TASK STATEMENT: Copy the records below exactly, leaving out any pictures.

(Saved data entries)
^^^^^^^^^^^^^^^^

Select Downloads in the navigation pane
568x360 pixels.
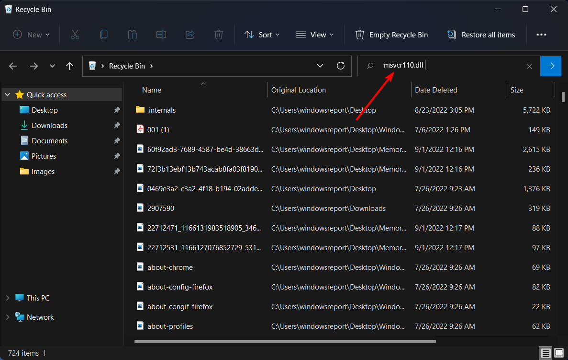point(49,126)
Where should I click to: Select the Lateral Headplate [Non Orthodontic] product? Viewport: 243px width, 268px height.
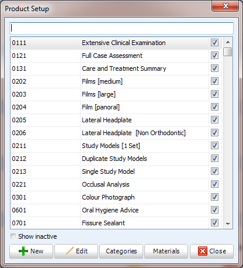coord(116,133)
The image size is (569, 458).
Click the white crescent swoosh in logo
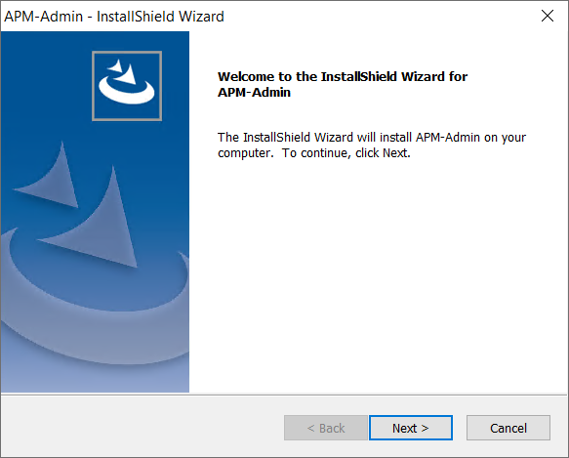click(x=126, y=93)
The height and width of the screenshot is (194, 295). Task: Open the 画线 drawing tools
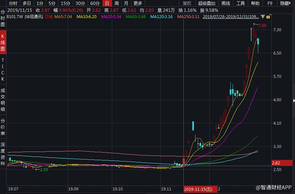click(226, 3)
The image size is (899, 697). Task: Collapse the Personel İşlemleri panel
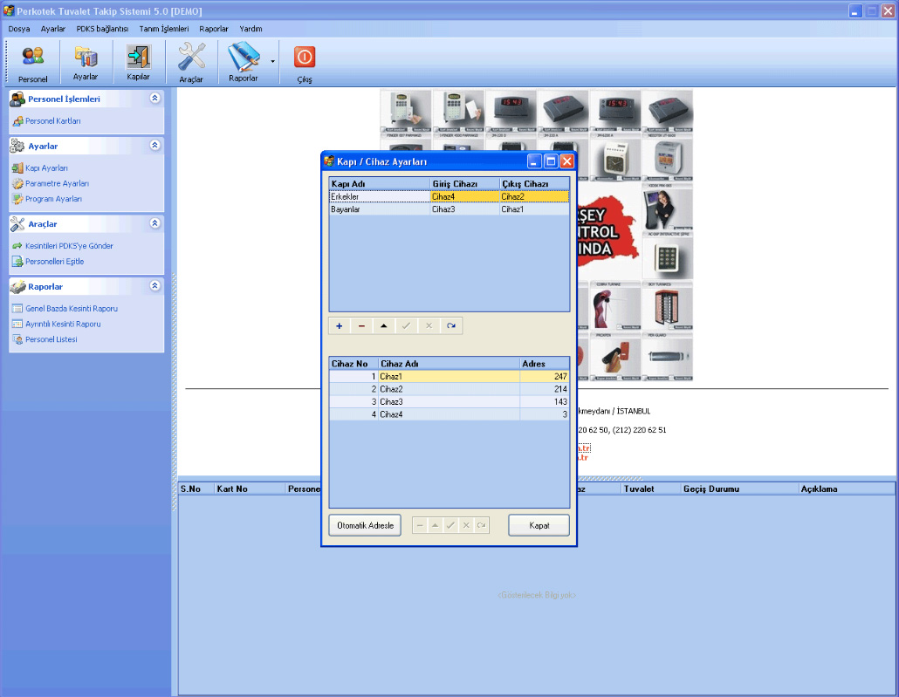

^^^^^^^^^^^^^^^^

OUTPUT:
Select Downloads in the navigation pane
568x360 pixels.
point(49,126)
Where should I click to: Select the Lateral Headplate [Non Orthodontic] product? Viewport: 243px width, 268px height.
coord(116,133)
The image size is (569, 458).
Click the white crescent swoosh in logo
click(x=126, y=93)
The height and width of the screenshot is (194, 295). Task: Open the 画线 drawing tools
click(226, 3)
The image size is (899, 697). Task: Collapse the Personel İşlemleri panel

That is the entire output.